Figure 1. GSNOR^–/– MSCs have impaired adipogenic differentiation.

(A) ORO staining of WT and GSNOR^–/– cells. Scale bars: 100 μm. n = 6. (B) ORO staining was quantified and normalized to baseline staining. ***P < 0.001. n = 6. (C) Expression of adipogenic genes in WT and GSNOR^–/– MSCs grown in adipogenic medium, analyzed by 1-way ANOVA (overall P < 0.0001). n = 5–7. *P < 0.05; ***P < 0.001, compared with WT, analyzed by Bonferroni’s multiple comparison test. (D) Expression of Cd36 in WT and GSNOR^–/– MSCs grown in adipogenic medium. *P < 0.05. n = 6. (E and F) Expression of Pparg (E) (2-way ANOVA; for strain, P = 0.0313; for drug, P = 0.5547) and Fabp4 (F) (2-way ANOVA; for strain, P < 0.0001; for drug, P = 0.2736) after GSNOR inhibitor treatment. *P < 0.05, compared with WT, analyzed by Bonferroni’s multiple comparison test. n = 3. (G) ORO staining of WT and GSNOR^–/– MSCs grown in adipogenic medium and treated with 50 μM or 100 μM GSNOR inhibitor (GSNORi) for 2 weeks.
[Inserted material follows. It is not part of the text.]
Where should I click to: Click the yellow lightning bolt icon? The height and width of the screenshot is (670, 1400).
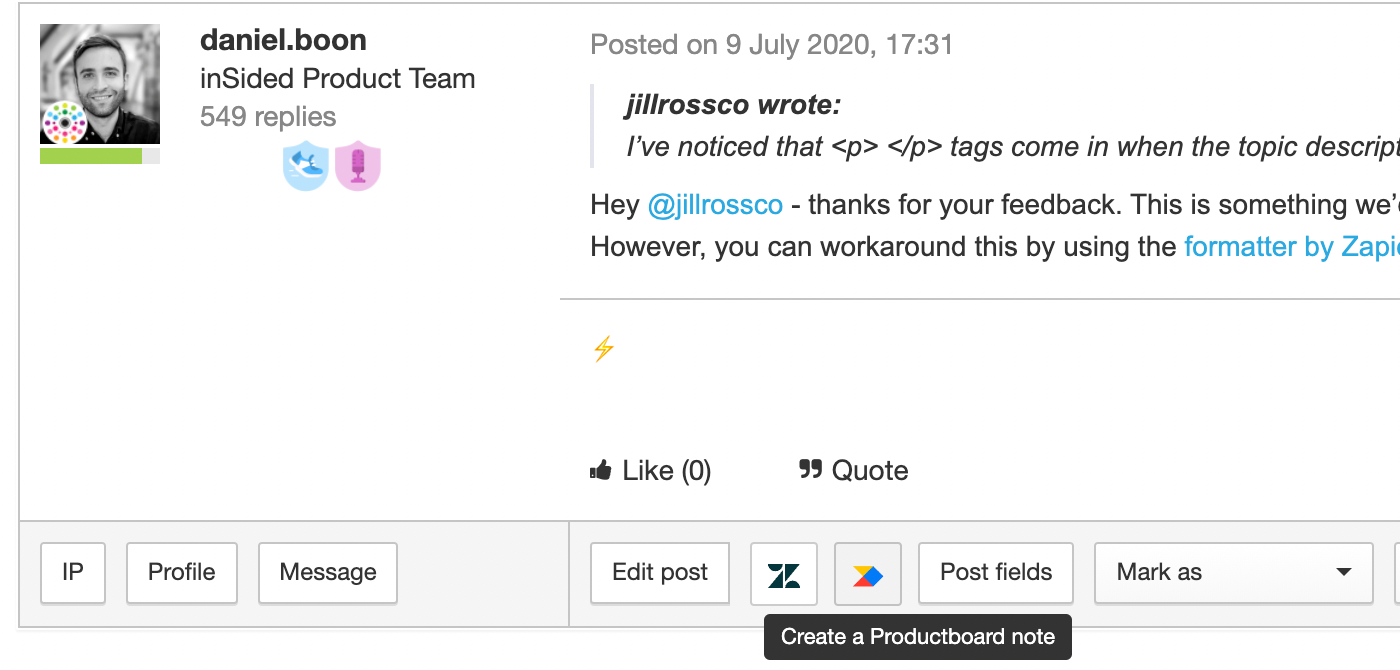point(603,349)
Scale bars: 100 μm. n = 3. (H) ORO staining was quantified (2-way ANOVA; for strain, P < 0.0001; for drug, P = 0.0014). **P < 0.01; ***P < 0.001, compared with WT, analyzed by Bonferroni’s multiple comparison test. n = 3. Statistical significance between 2 groups was determined by unpaired Student’s t test (2-tailed) and presented as mean ± SEM.